A federal jury in downtown Los Angeles is now weighing a fundamental tension in the music industry: the line between a creative “test drive” and copyright infringement. The case centers on Ye, the artist formerly known as Kanye West and an uncleared sample used in an early version of the Grammy-winning track “Hurricane.”
During opening statements on Monday, the court heard two wildly different interpretations of the same event. The plaintiffs, a group of four musicians, allege they were “ghosted” after their work was used to anchor a massive promotional event. Ye’s legal team, conversely, argues that the musicians gave implied consent for the artist to experiment with their sound, and that the lawsuit is an opportunistic attempt to claim a share of profits driven by Ye’s global celebrity rather than a 61-second instrumental clip.
At the heart of the dispute is a recording titled “MSD PT2.” The plaintiffs—Khalil Abdul-Rahman, Sam Barsh, Dan Seeff, and Josh Mease—claim that this track served as the foundation for the version of “Hurricane” played during a high-profile listening party for the album Donda in July 2021. The event, held at the Mercedes-Benz Stadium in Atlanta, drew tens of thousands of fans and served as a pivotal moment in the album’s rollout.
The Battle Over ‘Implied Consent’
Irene Lee, representing the musicians through their 2024-formed entity Artist Revenue Advocates, told the jury that her clients shared the sample with Ye’s team in decent faith, expecting professional treatment and fair compensation if the music was used commercially. According to Lee, the team initially showed interest but eventually ceased communication after the demo gained traction, leaving the creators feeling “snubbed and ignored.”

The legal crux of the plaintiffs’ argument is that the performance at Mercedes-Benz Stadium constituted a commercial use of the sound recording. While the sample did not make it onto the final studio version of Donda, Lee argued that the infringement occurred the moment it was played for a paying audience as part of a massive marketing engine.
Ye’s attorney, Eduardo Martorell, offered a different narrative. He characterized the use of the sample as a “test drive,” asserting that the musicians were happy to have one of the world’s biggest stars experimenting with their music. Under this theory of “implied consent,” Martorell argued that any discussion regarding payment would have only been necessary had the sample been included in the final, released version of the song.
The Financial Stakes and Revenue Calculation
The financial demands in the case are specific and tied directly to the revenue generated by the Atlanta event. The plaintiffs are seeking $564,046 in damages, a figure they arrived at by claiming 10% of the total revenue generated by the performance.

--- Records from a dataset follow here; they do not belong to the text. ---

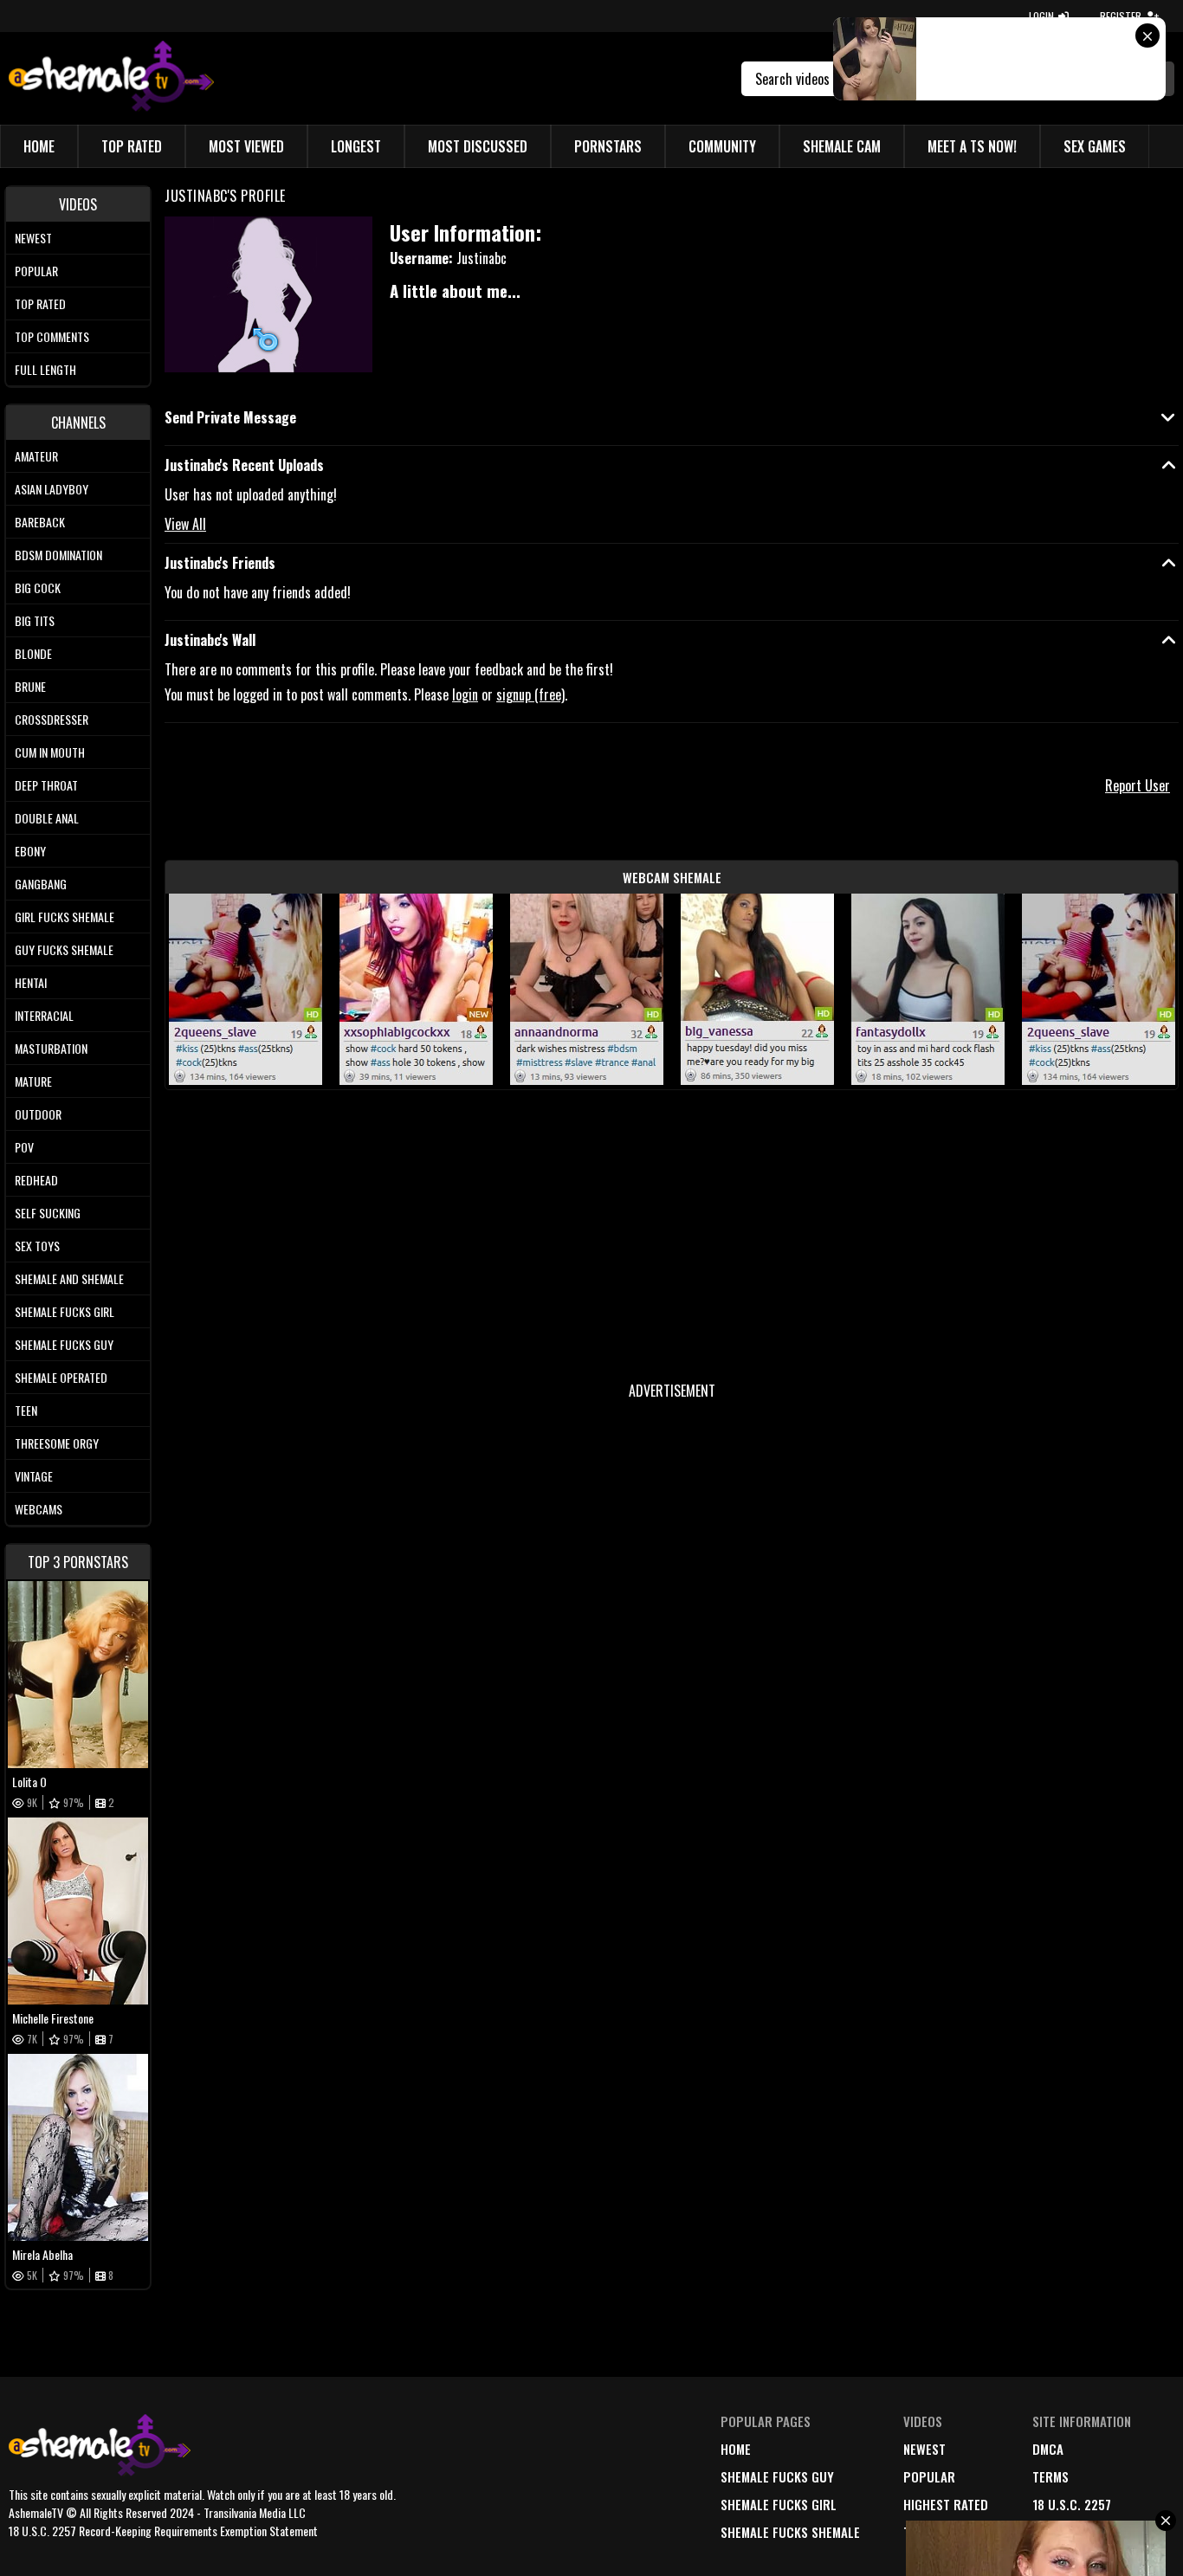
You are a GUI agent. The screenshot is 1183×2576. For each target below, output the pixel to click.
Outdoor (38, 1114)
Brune (30, 686)
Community (722, 146)
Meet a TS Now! (972, 146)
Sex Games (1094, 146)
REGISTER (1120, 16)
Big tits (35, 620)
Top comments (52, 336)
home (736, 2448)
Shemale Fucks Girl (64, 1311)
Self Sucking (48, 1213)
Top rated (40, 303)
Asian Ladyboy (51, 489)
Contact (1057, 2531)
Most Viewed (246, 146)
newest (924, 2448)
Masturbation (51, 1048)
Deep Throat (46, 785)
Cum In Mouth (50, 752)
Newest (33, 238)
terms (1050, 2476)
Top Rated (131, 146)
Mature (33, 1081)
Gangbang (41, 884)
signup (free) (530, 694)
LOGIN (1041, 16)
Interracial (44, 1015)
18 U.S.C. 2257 (1071, 2504)
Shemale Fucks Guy (64, 1344)
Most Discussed (477, 146)
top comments (946, 2531)
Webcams (38, 1509)
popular (929, 2476)
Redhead (36, 1180)
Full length (45, 369)
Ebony (30, 851)
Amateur (36, 456)
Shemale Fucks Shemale (790, 2531)
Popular (36, 270)
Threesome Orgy (57, 1443)
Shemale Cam (842, 146)
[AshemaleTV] (111, 78)
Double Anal (47, 818)
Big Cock (38, 587)
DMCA (1047, 2448)
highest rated (945, 2504)
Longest (356, 146)
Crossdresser (51, 719)
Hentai (31, 982)
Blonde (33, 653)
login (465, 694)
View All (185, 523)
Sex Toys (37, 1245)
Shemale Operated (61, 1377)
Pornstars (608, 146)
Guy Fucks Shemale (64, 949)
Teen (26, 1410)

According to expert analysis presented by Lee, the listening party generated approximately $5.5 million. This figure is not limited to ticket sales. it includes merchandise and a $1.25 million streaming deal with Apple. Notably, the plaintiffs are also claiming a portion of the revenue from a jacket Ye wore on stage, which was later released through his partnership with Gap.
| Revenue Source | Estimated Contribution | Plaintiff Claim Basis |
|---|---|---|
| Event Total | $5.5 Million | Total revenue from performance |
| Apple Deal | $1.25 Million | Streaming partnership for event |
| Apparel/Gap | Included in total | Jacket worn during performance |
| Requested Damages | $564,046 | 10% of total event revenue |
Martorell pushed back strongly against this calculation, accusing the plaintiffs of trying to “jump industries” by seeking a percentage of apparel profits. He argued that the revenue was driven by Ye’s brand and his history of more than 60 Grammy nominations, not by a one-minute instrumental track.
A Narrowed Legal Scope
The trial is more focused than it was at its inception. Originally, the lawsuit alleged infringement of both the musical composition (the notes and lyrics) and the sound recording (the actual audio file). However, the composition claims were stricken from the case after it was discovered that the musicians had signed prior agreements relinquishing full control over their composition royalties.

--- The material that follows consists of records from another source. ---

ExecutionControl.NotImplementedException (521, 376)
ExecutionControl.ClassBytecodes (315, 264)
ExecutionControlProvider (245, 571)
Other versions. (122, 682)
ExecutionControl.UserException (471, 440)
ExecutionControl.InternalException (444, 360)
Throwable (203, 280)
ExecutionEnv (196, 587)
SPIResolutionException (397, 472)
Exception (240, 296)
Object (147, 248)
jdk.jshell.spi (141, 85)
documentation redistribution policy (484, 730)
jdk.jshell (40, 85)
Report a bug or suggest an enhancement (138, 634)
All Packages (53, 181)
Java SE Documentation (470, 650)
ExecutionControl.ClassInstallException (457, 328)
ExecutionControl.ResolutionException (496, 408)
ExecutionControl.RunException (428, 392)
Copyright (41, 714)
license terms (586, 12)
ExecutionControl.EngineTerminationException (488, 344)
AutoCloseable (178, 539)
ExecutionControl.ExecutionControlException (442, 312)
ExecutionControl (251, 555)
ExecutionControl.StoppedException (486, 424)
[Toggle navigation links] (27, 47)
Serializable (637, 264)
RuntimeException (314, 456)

This leaves the jury to decide on a single issue: whether the unauthorized use of the recording at a public, revenue-generating event constitutes infringement, regardless of whether the song was ever officially released on a streaming platform or physical album.

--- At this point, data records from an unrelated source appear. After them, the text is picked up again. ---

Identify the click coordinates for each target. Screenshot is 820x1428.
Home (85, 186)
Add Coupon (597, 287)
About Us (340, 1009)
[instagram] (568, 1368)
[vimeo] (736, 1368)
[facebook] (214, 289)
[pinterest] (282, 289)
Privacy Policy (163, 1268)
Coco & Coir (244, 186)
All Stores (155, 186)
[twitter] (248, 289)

This case is part of a broader pattern of litigation for Ye, who has faced more than a dozen copyright lawsuits throughout his career. The current proceedings also coincide with other legal troubles in the same neighborhood. Ye recently testified in a state trial just a block away regarding a $140,000 award given to Tony Saxon, a former worker injured at Ye’s $57 million Malibu estate. Observers noted that Ye appeared to doze off during questioning in that separate matter, raising questions about his engagement with the legal process.

Disclaimer: This article is for informational purposes only and does not constitute legal advice. Copyright law varies by jurisdiction and specific contractual agreements.
The trial is expected to last one week. The next major milestone will be Ye’s own testimony, which is expected later this week. His appearance on the stand will likely be the pivotal moment of the trial, as the jury looks to determine whether he believed he had permission to use the music or if he knowingly bypassed the clearance process.